Vietnamese stock market could miss year-end mark

By Minh Son   July 17, 2018 | 05:56 pm PT
Vietnamese stock market could miss year-end mark
A woman rides a bicycle past a stock exchange center in Hanoi. Photo by Reuters/Kham
A roller coaster performance and likelihood of further volatility could put the year-end target of 1,000 points beyond the reach of the stock market.

The benchmark VN-Index stood at 913.98 points at the end of the Tuesday morning’s trading session, a drop of almost 300 points – 25 percent – off the peak it had set in April.

Given the peaks it reached in the first quarter and the plunge from there in the second, experts are going back on gung-ho predictions they’d made earlier.

Bloomberg said last week that the VN-Index has now erased all of its 2018 gains and seen volatility surge to levels not witnessed in more than eight years.

Among the reasons being listed for investors withdrawing from the market are global economic fluctuations, trade wars, foreign investment outflows and profit-seeking selling of blue-chip stocks.

The Bloomberg report said that investor sentiment had reversed with the U.S. Federal Reserve increasing its basic interest rate, sending the dollar up and the Vietnamese dong down.

Foreigners began to leave the Vietnamese market soon after, and outflows only worsened with growing concern over consequences of trade frictions between the U.S. and China.

“The stronger dollar may continue to put pressure on foreign capital flows, which will cause the stock market in Vietnam to experience short-term fluctuations,” Hanoi-based Vndirect Securities Corporation said in its latest report.

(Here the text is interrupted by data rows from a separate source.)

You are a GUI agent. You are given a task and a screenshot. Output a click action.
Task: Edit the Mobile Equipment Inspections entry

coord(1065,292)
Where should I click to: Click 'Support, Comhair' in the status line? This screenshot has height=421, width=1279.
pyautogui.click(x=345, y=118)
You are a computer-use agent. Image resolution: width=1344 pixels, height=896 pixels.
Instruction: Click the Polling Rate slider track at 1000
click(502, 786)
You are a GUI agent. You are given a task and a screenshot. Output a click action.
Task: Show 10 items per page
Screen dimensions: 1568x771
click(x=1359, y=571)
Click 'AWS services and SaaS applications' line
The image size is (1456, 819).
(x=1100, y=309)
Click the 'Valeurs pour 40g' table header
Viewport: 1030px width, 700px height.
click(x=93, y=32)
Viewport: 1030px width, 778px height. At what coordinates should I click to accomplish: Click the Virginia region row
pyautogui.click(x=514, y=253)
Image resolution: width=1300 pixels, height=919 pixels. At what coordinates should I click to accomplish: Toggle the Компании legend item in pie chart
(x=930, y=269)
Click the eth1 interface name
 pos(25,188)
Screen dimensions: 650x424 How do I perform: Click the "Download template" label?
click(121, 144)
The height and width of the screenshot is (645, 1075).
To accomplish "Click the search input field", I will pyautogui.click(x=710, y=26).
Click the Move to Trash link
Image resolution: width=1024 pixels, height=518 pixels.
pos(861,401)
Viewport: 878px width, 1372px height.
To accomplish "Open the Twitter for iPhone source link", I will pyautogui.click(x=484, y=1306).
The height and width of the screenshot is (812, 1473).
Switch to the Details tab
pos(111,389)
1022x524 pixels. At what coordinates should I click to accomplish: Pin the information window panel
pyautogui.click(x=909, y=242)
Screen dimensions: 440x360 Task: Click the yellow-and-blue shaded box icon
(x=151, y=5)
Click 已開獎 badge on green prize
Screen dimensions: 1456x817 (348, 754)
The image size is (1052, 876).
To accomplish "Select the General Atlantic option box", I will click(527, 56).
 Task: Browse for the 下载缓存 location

A recent Reuters report also highlighted the trade war triggered by U.S. President Trump against China as a factor in Vietnam’s stock market downturn in Vietnam.

Investors have grown more nervous about the broader impact of trade tariffs on the global supply chain and economy, it said.

China was Vietnam’s largest trading partner last year. Vietnam relies heavily on China for materials and equipment for its labor-intensive manufacturing sector, while the U.S. is its largest export market.

As investors sell shares to hedge against the risk of dumping of Chinese export products such as textiles and furniture in neighboring markets like Vietnam, declining share values have led to margin calls in Vietnam’s heavily leveraged and relatively expensive market, spurring further selling, Reuters reported.

In the last trading session of 2017, the stock market had hit a 10-year high, reaching 984.24 points. It had not broken the 800-point barrier since 2008.

The good run continued in the first quarter of 2018, with the nation’s benchmark index, the VN-Index, growing 19.33 percent in the first three months of 2018, becoming the best-performing market in the world.

Then, in March, experts said the market was low-risk and investors were high on growth confidence.

Nguyen The Minh, a senior analyst at Saigon Securities Incorporation, had said then that “the VN-Index could reach 1,050 points in the short-term and 1,300 by the year’s end.”

Bao Viet Securities said then that the VN-Index could reach 1,182-1,187 in the coming sessions. RongViet Securities Corporation said the VN-Index will increase by at least 17 percent this year – 67 percent in a best-case scenario – meaning it could end the year somewhere between 1,170 and 1,640.

However, after crossing the 1,200-point mark on April 9, things did not look up for some time. In fact, in the second quarter, the market plunged 18.19 percent, making it the worst-performing market in the world.

Since then, it has not hit four figures again.